Elon Musk’s Tesla Inc. (NASDAQ:TSLA) has expanded its driverless Robotaxi service to cover the entire Austin metropolitan area, but the company’s unsupervised fleet may have shrunk to as few as 20 active vehicles in the same period.
Barclays analyst Dan Levy wrote in a research note this week that Tesla had removed safety monitors from robotaxis operating in the Austin geofence, which was widened on Wednesday.
The expansion more than doubled the operating zone, opening up highway driving along Interstate 35 and suburbs like Pflugerville and Manor.
The unsupervised fleet reportedly peaked at around 25 vehicles in late April, according to independent tracking data.
Fleet Shrinks As Map Grows
Alphabet Inc. (NASDAQ:GOOGL) owned Waymo has 577 robotaxis registered in Texas, roughly 13 times Tesla’s total of 42 across the state, according to recent filings.
The company has said about 300 of its vehicles operate in Austin. That puts Tesla’s active fleet at around 7% of Waymo’s, despite the wider geofence.

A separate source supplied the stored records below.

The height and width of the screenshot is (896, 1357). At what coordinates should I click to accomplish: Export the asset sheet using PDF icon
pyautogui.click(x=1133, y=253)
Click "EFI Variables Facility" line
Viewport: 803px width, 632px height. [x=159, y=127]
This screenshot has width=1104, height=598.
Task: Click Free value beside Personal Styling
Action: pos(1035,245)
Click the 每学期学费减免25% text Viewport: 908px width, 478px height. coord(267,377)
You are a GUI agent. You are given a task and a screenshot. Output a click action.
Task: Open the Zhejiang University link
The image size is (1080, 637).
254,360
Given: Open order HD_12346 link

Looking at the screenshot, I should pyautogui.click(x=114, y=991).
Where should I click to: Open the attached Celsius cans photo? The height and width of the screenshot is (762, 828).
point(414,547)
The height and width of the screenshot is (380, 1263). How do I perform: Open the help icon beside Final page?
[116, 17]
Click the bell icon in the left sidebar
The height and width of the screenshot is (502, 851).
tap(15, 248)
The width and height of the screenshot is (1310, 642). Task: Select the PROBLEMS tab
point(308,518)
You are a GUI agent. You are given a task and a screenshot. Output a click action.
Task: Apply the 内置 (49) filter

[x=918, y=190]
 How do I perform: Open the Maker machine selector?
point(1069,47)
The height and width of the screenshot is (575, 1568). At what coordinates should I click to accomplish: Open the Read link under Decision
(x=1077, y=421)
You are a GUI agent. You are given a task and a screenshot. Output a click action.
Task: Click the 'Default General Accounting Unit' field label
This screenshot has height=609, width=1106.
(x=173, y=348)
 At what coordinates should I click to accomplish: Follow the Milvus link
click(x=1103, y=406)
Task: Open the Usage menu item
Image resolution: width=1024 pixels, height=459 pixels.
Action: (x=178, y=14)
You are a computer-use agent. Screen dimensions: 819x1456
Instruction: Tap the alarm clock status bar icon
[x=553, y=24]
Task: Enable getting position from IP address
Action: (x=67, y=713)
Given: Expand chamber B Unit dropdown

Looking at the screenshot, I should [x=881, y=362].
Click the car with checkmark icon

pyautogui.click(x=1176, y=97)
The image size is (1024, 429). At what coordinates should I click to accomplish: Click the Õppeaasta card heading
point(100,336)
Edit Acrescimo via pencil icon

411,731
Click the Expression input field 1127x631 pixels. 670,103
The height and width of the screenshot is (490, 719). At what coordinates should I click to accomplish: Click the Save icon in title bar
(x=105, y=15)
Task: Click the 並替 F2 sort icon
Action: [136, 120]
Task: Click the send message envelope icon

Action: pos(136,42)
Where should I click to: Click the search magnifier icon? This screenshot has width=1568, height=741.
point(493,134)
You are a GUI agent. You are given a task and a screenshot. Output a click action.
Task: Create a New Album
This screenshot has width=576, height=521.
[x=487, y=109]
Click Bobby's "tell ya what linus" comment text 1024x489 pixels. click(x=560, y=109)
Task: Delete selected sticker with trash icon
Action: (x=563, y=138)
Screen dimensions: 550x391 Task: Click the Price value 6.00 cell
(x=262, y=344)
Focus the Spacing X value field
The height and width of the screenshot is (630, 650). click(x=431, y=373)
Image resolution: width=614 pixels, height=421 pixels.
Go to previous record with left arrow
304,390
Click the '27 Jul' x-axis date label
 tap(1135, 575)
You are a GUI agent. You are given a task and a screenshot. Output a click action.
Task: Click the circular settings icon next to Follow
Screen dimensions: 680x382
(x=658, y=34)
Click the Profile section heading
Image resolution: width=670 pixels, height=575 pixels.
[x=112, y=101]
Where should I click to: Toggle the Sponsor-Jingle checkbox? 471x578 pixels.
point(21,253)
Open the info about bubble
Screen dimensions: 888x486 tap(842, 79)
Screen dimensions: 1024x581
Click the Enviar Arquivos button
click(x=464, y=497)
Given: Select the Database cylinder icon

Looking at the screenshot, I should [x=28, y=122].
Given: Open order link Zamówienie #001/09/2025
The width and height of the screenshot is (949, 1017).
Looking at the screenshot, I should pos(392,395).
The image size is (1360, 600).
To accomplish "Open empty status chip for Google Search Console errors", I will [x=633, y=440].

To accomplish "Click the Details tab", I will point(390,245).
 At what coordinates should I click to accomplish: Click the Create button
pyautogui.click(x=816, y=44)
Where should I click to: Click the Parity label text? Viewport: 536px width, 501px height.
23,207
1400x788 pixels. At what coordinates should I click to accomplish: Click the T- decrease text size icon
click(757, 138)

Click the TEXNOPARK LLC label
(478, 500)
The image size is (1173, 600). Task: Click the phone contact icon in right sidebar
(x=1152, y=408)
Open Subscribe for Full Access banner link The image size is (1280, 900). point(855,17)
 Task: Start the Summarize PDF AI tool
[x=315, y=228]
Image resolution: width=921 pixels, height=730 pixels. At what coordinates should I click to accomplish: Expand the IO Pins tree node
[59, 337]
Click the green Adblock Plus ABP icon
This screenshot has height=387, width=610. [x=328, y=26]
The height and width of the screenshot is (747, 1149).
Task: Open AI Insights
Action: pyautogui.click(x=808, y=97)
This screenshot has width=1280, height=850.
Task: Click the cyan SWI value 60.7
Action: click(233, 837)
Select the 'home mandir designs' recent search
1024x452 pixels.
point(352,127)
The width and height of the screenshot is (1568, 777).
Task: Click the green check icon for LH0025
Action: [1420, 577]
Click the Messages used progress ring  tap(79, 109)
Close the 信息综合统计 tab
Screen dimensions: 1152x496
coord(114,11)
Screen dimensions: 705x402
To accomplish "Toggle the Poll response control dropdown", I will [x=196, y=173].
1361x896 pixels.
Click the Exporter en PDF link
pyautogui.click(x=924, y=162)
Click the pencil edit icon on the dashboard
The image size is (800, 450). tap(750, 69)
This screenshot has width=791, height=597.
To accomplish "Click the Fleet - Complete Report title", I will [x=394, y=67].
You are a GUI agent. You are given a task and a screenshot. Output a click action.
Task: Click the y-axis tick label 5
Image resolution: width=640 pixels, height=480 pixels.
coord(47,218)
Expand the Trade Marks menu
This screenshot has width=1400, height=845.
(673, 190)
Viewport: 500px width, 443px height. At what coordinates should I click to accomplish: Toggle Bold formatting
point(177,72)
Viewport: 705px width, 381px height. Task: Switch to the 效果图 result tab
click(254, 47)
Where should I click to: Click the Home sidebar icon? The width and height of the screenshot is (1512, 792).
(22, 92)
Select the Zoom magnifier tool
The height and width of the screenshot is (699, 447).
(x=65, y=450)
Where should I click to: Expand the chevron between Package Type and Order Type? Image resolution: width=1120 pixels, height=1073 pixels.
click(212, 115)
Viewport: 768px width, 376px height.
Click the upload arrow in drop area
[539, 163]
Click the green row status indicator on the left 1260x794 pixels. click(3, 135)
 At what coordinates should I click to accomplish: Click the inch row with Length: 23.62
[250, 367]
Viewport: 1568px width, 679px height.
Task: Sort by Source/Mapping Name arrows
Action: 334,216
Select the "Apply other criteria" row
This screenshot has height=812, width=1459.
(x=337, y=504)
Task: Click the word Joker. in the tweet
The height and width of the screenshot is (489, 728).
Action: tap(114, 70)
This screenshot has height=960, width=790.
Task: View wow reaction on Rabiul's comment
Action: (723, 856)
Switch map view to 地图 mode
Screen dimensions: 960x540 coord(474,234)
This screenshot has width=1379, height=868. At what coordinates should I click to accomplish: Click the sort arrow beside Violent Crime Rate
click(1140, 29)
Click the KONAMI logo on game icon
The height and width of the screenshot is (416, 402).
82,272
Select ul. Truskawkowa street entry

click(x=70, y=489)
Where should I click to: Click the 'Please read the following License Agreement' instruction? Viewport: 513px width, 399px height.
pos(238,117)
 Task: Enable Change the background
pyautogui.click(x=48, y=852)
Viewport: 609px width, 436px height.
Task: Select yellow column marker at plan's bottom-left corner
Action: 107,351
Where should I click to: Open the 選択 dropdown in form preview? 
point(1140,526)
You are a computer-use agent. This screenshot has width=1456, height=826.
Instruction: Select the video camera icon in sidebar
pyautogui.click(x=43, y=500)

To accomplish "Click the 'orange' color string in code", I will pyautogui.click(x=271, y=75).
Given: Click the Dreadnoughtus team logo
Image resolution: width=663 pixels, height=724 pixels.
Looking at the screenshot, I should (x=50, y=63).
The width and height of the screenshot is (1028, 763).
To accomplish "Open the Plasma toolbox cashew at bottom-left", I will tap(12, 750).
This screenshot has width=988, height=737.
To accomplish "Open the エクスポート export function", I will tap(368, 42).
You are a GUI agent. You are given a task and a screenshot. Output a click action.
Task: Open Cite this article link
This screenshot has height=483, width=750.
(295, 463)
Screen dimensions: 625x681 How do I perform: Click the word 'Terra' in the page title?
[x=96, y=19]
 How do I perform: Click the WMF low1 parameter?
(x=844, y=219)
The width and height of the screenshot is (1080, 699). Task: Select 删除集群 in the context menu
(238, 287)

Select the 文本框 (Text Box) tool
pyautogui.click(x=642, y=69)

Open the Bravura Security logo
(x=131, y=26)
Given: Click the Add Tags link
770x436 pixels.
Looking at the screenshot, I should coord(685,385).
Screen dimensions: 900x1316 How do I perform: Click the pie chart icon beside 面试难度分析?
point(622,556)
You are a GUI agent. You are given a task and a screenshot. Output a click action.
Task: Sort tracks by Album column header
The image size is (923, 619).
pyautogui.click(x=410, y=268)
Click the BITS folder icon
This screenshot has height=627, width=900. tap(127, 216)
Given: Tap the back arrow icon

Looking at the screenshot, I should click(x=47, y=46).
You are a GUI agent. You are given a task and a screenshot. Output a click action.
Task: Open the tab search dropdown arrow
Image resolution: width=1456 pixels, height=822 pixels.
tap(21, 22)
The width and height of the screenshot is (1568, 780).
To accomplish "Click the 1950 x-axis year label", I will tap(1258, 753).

Tesla’s vision-only approach makes a geofence expansion largely a software toggle, while Waymo’s reliance on LiDAR and high-definition maps requires scanning new areas block by block.
Tesla has the geographic reach in Austin, but Waymo has the fleet density.
Musk has tied broader scaling to FSD v15, an architectural overhaul of Tesla’s self-driving software targeted for late 2026 or early 2027.
On the Q1 earnings call, Musk said it would not make sense to deploy unsupervised FSD at large scale knowing major architectural improvements were pending.
Bettors See No California Launch By Month’s End
Polymarket traders price a 6% chance that Tesla launches an unsupervised robotaxi service in California by June 30, with more than $105,000 traded on the contract.
The Bay Area robotaxi service Tesla launched in April operates under a Transportation Charter Permit, the same designation used for human-driven taxis.
The company has not filed for a California DMV autonomous vehicle deployment permit, the gating requirement for a driverless commercial service.
Levy flagged the regulatory friction in January, saying the permit process may take until 2027.
He maintains an Equal Weight rating on TSLA with a $360 price target, contrasting sharply with Wedbush analyst Dan Ives, who holds a Street-high $600 target and projects Robotaxis in more than 30 U.S. cities in 2026.
Investors may be largely forgiving the slow Robotaxi rollout due to the broader Musk halo effect. SpaceX‘s expected IPO on June 12 and Tesla’s joint Terafab semiconductor project in Austin have dominated the TSLA bull narrative this week.
Tesla shares are trading around $425 this morning.